● **What is required**: Reproduce word for word the passage of the sump pit post below, starting at "I’ve called around" and ending at "pipes coming in/out.)".

● **Page**:

○ ○ ○ ○ ○ ○ ○

Fast forward a year and a half and here’s the problem I’m facing. Although this past winter I noticed our pit didn’t fill nearly as much (chalk it up to water table changing and grading around the house actually being completed?), it has started filling like crazy over the past few days (mid-April) as the weather has suddenly warmed and we’re dealing with lots of snow melt. There’s no water resting directly against the house, but our whole area has a lot of pooling water. There are even little sloughs created across the alley past our backyard. So I feel like it’s inevitable that this rapid snow melt will affect the water table. Here’s the problem though—as my pit is filling, the water is coming in EXCLUSIVELY through a tiny gap between the bottom of the ABS pipe and the hole cut in wall of the sump basin that receives the inlet pipe. So the pipe itself seems to suddenly not be bringing water in; rather, water is coming in through a relief point through a crack between the inlet pipe and the basin wall (as it is not sealed all too well at all.)

I’ve called around and a lot of people seem to think it’s normal. They say that as the water underneath the slab gets higher/more saturated, the water is simply finding a relief point and is making its way through that crack. (Note that this isn’t a permeable/perforated pit; a solid pit with only the inlet and discharge pipes coming in/out.)

○ ○ ○ ○ ○ ○ ○

● **Raw data**:

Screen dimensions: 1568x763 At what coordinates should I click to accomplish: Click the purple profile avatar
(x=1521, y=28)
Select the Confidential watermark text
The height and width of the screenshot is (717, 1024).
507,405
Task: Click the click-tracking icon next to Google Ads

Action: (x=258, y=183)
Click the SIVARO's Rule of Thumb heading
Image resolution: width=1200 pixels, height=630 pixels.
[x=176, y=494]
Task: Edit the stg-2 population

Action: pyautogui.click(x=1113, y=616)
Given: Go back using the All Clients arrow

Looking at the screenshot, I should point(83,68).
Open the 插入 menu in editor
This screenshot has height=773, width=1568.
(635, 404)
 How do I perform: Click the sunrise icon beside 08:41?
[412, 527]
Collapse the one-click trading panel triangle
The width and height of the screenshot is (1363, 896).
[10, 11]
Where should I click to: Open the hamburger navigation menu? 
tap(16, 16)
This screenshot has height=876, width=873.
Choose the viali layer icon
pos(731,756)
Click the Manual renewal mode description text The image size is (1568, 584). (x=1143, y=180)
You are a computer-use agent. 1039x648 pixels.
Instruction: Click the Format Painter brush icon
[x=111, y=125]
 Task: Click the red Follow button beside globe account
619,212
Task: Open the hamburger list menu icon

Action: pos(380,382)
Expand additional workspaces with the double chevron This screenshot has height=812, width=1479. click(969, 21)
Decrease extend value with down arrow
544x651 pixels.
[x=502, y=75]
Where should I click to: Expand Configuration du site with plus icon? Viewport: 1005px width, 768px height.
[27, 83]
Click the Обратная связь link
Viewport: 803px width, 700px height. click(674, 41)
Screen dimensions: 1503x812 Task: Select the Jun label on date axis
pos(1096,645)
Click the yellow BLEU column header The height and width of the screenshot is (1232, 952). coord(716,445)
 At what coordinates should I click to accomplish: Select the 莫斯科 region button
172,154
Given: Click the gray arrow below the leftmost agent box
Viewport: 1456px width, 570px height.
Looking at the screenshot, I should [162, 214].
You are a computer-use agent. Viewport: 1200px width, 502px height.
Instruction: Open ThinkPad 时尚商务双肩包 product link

○ ○ ○ ○ ○ ○ ○

● **Task output**:
I’ve called around and a lot of people seem to think it’s normal. They say that as the water underneath the slab gets higher/more saturated, the water is simply finding a relief point and is making its way through that crack. (Note that this isn’t a permeable/perforated pit; a solid pit with only the inlet and discharge pipes coming in/out.)